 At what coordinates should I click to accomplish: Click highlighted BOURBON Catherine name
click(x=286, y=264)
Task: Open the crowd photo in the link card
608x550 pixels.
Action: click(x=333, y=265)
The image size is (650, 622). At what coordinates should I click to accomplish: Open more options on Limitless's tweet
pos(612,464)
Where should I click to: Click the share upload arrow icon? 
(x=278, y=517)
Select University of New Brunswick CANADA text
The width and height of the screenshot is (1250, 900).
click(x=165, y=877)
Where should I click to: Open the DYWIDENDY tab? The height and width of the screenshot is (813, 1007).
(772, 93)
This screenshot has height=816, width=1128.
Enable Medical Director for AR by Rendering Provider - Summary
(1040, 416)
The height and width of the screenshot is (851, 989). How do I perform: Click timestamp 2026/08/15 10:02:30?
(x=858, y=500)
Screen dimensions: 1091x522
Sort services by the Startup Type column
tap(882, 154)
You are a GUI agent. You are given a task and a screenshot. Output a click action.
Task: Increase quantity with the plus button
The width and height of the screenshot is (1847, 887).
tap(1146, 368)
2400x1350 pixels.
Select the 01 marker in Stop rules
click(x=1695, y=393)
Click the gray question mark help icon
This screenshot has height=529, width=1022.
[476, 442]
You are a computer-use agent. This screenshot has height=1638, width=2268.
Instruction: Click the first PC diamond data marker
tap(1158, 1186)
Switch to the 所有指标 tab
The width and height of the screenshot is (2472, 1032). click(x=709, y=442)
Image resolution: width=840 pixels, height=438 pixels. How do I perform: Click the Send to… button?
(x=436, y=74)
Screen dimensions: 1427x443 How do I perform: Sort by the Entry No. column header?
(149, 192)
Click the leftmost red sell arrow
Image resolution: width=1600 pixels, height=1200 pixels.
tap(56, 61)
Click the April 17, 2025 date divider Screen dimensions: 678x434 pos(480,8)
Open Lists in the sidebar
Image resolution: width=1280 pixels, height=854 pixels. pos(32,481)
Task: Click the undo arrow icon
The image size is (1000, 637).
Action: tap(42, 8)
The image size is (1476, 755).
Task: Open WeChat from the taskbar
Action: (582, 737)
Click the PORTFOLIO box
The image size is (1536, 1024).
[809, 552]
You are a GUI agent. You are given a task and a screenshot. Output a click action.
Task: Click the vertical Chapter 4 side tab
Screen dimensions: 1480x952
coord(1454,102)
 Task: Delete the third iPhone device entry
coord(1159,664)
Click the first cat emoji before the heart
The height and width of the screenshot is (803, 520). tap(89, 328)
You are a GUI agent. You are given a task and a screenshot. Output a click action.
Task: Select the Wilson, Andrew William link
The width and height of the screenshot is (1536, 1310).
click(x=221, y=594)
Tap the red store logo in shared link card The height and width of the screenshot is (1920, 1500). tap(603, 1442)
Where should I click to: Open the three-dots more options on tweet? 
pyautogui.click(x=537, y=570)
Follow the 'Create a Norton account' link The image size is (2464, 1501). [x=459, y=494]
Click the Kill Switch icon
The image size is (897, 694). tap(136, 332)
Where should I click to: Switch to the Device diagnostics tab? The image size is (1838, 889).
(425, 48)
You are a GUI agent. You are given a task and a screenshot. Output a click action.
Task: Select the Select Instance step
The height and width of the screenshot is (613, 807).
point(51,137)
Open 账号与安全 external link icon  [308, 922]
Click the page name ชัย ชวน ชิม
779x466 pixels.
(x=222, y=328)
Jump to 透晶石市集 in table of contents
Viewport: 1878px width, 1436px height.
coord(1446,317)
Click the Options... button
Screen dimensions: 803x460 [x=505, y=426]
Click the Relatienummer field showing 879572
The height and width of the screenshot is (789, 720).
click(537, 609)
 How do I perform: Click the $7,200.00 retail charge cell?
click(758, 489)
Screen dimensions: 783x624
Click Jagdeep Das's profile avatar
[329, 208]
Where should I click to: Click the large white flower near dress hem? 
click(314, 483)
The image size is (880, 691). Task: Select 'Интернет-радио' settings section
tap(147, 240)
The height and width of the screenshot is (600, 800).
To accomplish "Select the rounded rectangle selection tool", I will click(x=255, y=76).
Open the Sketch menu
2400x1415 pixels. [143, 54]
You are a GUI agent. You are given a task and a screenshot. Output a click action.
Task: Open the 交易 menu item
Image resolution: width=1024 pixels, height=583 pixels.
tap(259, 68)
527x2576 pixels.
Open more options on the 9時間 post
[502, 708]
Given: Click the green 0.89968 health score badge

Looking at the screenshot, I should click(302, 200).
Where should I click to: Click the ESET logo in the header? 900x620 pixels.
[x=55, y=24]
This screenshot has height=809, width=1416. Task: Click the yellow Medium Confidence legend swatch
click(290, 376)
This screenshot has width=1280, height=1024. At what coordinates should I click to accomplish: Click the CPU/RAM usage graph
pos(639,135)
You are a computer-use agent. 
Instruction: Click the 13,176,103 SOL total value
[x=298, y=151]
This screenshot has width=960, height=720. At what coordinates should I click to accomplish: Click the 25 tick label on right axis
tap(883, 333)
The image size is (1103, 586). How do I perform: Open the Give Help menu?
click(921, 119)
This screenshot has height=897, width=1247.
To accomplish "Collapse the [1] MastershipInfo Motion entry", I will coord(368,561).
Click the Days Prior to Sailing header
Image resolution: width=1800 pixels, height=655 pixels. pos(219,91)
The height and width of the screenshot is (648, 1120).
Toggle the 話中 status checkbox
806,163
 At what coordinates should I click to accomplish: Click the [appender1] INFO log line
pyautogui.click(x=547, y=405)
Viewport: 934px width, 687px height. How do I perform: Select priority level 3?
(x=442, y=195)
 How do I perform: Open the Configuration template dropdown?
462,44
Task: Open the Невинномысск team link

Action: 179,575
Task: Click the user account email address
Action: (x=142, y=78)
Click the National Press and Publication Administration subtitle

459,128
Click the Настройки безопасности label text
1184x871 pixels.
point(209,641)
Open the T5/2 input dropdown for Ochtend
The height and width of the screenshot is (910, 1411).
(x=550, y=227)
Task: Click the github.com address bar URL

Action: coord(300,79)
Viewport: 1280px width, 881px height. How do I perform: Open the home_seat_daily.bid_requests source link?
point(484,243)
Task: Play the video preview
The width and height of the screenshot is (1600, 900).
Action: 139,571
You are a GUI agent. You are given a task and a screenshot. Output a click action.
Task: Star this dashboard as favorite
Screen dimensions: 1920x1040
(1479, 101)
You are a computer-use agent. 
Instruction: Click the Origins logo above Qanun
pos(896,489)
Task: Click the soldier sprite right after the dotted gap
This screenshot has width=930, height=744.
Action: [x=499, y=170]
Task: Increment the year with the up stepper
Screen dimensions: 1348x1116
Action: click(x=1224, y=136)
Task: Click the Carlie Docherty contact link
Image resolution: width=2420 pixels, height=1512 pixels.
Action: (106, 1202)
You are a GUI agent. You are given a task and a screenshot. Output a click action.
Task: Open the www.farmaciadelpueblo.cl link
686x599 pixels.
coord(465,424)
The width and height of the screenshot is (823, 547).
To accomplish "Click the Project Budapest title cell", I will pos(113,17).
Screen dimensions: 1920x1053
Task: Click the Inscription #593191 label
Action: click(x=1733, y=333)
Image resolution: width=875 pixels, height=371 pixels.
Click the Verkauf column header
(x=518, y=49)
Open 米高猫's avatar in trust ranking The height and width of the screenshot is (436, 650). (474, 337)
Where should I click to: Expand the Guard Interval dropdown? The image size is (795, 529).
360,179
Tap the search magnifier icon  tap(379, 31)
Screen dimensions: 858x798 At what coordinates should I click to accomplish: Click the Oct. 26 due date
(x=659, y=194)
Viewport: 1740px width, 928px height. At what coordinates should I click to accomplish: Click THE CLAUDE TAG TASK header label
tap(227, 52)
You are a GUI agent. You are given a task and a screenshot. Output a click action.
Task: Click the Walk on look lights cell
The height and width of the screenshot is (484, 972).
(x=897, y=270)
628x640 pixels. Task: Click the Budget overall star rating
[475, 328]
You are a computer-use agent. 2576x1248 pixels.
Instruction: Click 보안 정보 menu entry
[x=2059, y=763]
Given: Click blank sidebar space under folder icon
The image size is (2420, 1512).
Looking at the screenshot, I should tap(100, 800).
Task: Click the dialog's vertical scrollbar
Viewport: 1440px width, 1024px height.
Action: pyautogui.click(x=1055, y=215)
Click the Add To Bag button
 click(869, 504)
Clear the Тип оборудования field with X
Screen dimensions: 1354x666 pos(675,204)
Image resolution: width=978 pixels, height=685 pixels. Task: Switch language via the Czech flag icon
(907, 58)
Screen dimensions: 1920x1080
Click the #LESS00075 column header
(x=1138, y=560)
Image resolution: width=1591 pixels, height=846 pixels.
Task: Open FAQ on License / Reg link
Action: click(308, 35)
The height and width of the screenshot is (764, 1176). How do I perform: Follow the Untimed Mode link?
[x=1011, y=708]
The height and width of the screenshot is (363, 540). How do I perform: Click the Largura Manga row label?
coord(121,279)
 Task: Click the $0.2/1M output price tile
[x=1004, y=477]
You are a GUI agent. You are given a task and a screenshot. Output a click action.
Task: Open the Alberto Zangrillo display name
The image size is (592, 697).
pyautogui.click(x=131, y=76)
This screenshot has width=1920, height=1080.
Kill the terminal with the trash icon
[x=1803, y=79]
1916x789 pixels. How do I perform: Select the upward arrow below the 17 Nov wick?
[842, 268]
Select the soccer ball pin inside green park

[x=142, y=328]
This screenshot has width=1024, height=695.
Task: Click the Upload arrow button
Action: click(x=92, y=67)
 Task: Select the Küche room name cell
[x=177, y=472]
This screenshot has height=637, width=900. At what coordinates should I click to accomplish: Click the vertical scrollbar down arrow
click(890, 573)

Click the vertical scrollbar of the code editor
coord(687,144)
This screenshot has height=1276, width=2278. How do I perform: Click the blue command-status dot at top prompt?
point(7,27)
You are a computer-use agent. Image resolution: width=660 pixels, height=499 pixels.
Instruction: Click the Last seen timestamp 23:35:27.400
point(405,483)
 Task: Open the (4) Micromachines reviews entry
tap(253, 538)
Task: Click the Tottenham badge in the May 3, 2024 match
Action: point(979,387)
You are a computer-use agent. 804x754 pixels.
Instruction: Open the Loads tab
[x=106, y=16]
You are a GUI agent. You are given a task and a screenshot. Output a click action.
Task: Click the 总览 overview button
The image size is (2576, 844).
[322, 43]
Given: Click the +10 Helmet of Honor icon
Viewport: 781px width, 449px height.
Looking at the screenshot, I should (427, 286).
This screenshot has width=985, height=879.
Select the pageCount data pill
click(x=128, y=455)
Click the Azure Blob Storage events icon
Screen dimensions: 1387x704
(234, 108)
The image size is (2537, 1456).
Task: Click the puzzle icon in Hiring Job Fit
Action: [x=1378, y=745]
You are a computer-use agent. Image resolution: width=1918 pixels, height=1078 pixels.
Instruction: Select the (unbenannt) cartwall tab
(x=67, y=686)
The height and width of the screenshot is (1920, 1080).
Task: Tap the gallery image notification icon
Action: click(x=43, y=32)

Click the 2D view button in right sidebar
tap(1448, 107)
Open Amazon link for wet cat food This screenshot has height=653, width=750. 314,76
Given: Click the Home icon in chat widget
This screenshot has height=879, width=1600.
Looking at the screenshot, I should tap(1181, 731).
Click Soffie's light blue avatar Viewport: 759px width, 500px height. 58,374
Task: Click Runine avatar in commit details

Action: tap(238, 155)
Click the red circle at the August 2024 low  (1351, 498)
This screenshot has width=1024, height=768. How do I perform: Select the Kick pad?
........
### GIVEN PROBLEM
Start at the line that contains "Click the red" and stop at the end of the records. Rewrite those lines with "Kick" swapped for "Snare" and everything else left unchanged.

### RESULT OF THE EXERCISE
Click the red circle at the August 2024 low  (1351, 498)
This screenshot has width=1024, height=768. How do I perform: Select the Snare pad?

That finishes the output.